A Grenoble (Isère), ville déjà dirigée par un écologiste, le maire sortant Eric Piolle est largement en tête du premier tour avec 46,67% des voix. "Il plie la partie, je pense que c'est le maire sortant de gauche qui obtient le meilleur score dans les grandes villes", commente Simon Persico. Mais EELV briguait aussi d'autres municipalités dans cette élection, et notamment la mairie de Rouen (Seine-Maritime), marquée par le violent incendie de l'usine Lubrizol. Le candidat écologiste Jean-Michel Bérégovoy y arrive en deuxième position (23,15%) derrière le socialiste Nicolas Mayer-Rossignol (29,51%).

Les Verts visaient également Strasbourg où la candidate Jeanne Barseghian arrive en tête du premier tour (27,87%) devant le candidat soutenu par LREM, Alain Fontanel (19,86%).
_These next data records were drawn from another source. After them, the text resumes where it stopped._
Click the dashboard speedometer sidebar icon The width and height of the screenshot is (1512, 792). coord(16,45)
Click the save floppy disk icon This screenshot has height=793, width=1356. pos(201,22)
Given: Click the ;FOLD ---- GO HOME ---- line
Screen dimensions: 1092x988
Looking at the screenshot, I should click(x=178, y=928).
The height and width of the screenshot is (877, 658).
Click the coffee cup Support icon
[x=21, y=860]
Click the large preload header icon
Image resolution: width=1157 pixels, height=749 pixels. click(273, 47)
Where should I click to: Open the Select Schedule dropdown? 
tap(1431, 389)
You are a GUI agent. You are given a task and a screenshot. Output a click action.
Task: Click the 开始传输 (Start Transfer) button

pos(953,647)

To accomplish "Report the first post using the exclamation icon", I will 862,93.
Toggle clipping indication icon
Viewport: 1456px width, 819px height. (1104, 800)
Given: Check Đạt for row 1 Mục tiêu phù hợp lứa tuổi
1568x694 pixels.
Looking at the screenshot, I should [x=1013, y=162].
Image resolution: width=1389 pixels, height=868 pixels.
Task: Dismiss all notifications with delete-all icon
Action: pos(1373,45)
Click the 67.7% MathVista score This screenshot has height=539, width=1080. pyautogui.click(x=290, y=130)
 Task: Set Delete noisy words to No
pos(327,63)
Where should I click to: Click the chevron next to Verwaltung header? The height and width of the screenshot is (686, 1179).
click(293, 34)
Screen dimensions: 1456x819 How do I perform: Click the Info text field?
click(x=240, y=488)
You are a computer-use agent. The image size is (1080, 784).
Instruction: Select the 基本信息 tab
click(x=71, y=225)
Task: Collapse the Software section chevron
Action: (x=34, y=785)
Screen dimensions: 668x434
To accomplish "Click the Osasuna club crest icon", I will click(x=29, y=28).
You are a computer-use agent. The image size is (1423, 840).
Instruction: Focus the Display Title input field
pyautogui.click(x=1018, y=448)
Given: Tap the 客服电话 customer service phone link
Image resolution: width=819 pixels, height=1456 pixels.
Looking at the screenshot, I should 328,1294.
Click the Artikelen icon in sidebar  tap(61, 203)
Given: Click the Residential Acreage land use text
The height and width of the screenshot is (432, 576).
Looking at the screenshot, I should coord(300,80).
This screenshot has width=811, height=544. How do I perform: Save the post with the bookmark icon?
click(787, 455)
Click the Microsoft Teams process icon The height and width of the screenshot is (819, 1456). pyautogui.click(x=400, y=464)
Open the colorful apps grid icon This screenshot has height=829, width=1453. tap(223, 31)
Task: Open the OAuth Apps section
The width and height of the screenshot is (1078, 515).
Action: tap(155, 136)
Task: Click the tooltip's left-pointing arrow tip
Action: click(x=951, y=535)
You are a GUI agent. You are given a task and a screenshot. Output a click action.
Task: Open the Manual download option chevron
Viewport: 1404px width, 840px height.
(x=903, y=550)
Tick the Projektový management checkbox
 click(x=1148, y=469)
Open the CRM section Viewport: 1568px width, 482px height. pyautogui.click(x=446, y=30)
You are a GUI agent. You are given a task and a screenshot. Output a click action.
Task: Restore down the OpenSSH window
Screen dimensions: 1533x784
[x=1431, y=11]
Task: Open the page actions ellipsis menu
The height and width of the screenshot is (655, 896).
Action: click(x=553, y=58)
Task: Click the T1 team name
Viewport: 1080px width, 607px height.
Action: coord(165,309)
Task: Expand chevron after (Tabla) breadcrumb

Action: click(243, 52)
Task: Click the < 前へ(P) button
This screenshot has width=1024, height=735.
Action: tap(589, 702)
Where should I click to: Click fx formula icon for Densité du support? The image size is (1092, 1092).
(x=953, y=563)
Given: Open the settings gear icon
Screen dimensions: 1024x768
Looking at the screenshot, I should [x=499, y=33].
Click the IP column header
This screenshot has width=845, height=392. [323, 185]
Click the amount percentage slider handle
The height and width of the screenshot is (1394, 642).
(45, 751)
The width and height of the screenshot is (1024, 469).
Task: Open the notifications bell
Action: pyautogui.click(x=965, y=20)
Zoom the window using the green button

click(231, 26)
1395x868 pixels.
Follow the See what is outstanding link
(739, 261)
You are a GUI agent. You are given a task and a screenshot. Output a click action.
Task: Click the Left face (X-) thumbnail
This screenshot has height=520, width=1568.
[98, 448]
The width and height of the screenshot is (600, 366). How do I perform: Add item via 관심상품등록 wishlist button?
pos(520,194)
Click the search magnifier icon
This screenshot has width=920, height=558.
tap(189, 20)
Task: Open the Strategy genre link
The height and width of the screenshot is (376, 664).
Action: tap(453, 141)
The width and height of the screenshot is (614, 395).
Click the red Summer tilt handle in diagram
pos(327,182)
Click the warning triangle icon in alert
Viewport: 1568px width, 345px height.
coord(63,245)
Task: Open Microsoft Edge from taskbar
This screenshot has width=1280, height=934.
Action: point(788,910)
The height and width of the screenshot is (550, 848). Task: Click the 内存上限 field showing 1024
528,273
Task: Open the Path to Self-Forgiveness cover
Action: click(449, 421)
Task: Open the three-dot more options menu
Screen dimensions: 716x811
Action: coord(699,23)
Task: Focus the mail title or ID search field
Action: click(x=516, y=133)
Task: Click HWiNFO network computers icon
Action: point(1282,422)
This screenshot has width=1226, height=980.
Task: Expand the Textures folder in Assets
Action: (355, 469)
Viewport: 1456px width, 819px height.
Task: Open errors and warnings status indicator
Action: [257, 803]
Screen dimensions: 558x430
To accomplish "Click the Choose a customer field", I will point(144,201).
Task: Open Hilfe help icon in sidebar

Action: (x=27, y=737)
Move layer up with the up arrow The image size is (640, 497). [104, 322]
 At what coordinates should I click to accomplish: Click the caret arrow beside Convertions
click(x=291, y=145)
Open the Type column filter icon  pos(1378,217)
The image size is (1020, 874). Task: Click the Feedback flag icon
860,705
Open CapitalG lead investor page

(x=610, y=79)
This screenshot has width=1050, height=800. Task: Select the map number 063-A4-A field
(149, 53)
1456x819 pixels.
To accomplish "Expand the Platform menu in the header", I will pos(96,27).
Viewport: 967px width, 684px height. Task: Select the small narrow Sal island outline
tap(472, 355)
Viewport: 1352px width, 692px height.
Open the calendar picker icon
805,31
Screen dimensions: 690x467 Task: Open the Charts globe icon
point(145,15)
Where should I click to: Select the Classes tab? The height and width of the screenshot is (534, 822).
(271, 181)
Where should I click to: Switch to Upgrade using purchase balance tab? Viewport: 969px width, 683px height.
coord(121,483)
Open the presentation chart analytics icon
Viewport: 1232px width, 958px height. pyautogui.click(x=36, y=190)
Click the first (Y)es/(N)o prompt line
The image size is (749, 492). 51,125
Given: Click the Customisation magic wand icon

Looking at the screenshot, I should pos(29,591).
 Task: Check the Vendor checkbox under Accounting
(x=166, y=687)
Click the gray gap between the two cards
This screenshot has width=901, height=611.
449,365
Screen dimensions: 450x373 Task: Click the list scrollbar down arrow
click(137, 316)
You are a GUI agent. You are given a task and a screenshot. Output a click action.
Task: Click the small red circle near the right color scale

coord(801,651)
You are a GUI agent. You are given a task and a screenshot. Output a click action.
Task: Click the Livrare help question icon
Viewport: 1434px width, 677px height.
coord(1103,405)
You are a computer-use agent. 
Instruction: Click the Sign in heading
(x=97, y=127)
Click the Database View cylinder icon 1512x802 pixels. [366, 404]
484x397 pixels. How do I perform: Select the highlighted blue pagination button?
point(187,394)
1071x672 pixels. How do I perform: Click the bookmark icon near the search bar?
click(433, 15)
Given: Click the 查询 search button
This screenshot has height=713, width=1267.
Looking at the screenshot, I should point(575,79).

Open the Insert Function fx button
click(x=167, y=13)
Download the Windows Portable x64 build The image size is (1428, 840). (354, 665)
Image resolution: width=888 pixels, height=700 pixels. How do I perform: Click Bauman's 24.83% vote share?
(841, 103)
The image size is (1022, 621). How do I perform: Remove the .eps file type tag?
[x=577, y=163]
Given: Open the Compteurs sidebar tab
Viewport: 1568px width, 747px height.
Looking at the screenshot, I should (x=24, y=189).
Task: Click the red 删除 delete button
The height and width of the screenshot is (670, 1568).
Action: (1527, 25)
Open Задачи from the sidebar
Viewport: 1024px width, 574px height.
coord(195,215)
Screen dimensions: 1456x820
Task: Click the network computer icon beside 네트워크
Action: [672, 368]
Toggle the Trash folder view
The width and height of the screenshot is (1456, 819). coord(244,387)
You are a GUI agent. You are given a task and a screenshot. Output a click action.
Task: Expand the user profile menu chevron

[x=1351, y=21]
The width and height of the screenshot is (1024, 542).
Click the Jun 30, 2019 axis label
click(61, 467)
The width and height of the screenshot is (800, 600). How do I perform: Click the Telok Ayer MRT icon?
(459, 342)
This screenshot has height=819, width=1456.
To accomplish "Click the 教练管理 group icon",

A Bordeaux, l'avocat et candidat écologiste Pierre Hurmic fait quasiment jeu égal (34,38%) avec le LR Nicolas Florian (34,55%), poulain d'Alain Juppé. Quant à Lyon, les écologistes triomphent lors de ce premier tour avec 28,46% pour Grégory Doucet, loin devant le candidat LR, Etienne Blanc (17,01%). Enfin à Besançon, ville dirigée par les socialistes depuis bientôt 70 ans, l'écologiste Anne Vignot est en tête avec une liste d'union de la gauche (31,19 %) devant le candidat LR, Ludovic Fagaut, (23,59%).

"Quand il y a un maire sortant de gauche, les écologistes arrivent souvent en deuxième position, comme à Nantes, Rennes ou Lille. Mais dès qu'il y a un maire de droite, ce sont les Verts qui captent le potentiel de l'alternance, ce sont vers les Verts que se tournent les électeurs pour battre la droite", analyse Simon Persico. "Même dans les endroits où les écologistes ne sont pas en tête de la gauche, ils sont devenus le deuxième partenaire et désormais les maires de la gauche 'classique' vont devoir arbitrer clairement avec ces électorats", ajoute Vincent Tiberj, politiste à Sciences Po Bordeaux.

Un contexte favorable

La période était propice à une nouvelle percée électorale des écologistes. Avec 13,47% des votes aux dernières élections européennes, soit plus de 3 millions de voix, la liste d'Europe Ecologie-Les Verts était arrivée troisième au niveau national – devenant ainsi la première force de gauche et le parti en tête chez les électeurs de 18 à 24 ans, rappelle Le FigaroDans les mois qui ont suivi le scrutin, de plus en plus de Français ont penché pour un vote vert. Pas moins de 45% des électeurs de villes de plus de 10 000 habitants se disaient prêts, début février, à voter aux municipales pour une liste soutenue par EELV, d'après un sondage Harris Interactive et Agence Epoka pour TF1-LCI et RTL. Ils n'étaient que 29% de Français à l'envisager avant les élections européennes. 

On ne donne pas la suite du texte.